◆ REQUIREMENT: When a line of the records below contains the string "computer", copy that whole line.
==================================================
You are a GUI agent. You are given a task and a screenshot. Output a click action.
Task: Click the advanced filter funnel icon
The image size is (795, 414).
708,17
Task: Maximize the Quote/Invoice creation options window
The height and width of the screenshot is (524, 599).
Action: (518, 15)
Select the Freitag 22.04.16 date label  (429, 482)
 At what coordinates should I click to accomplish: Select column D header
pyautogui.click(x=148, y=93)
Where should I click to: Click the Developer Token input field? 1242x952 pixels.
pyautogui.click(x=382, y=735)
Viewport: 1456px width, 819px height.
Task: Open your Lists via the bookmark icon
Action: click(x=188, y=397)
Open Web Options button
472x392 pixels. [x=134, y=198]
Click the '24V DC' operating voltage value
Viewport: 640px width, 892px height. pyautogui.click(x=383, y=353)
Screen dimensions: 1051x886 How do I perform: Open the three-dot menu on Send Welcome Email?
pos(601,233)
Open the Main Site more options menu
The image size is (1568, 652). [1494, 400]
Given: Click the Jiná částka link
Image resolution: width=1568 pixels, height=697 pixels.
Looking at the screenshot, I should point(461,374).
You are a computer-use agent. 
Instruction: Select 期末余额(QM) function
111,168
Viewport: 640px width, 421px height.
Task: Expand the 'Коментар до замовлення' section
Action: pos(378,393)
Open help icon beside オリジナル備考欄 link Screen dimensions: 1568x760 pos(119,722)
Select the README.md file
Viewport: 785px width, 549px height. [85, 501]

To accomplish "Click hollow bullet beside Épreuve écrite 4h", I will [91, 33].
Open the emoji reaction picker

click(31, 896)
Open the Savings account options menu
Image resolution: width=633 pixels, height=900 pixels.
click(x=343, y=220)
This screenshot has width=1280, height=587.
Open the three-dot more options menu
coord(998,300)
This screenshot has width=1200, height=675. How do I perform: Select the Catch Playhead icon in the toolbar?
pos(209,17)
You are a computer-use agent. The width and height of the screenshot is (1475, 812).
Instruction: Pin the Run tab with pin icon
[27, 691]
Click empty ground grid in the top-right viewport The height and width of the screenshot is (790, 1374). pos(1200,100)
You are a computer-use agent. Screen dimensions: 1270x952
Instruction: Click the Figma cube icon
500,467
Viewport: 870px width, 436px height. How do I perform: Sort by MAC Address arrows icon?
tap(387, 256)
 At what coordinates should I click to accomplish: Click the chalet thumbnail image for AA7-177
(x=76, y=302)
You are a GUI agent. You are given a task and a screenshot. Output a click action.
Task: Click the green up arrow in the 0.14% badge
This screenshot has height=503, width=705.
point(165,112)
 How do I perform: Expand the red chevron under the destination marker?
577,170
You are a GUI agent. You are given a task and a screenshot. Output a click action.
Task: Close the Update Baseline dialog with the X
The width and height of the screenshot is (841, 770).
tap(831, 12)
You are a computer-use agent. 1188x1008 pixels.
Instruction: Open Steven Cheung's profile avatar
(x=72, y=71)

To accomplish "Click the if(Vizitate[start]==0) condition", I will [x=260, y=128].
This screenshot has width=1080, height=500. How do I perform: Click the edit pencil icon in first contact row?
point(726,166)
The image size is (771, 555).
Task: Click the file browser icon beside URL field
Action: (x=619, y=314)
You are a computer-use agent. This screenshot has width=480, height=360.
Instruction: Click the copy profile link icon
==================================================
◆ ANSWER BOX:
You are a computer-use agent. 
You are a computer-use agent. The width and height of the screenshot is (1475, 812).
You are a computer-use agent. Screen dimensions: 1270x952
You are a computer-use agent. 1188x1008 pixels.
You are a computer-use agent. This screenshot has width=480, height=360.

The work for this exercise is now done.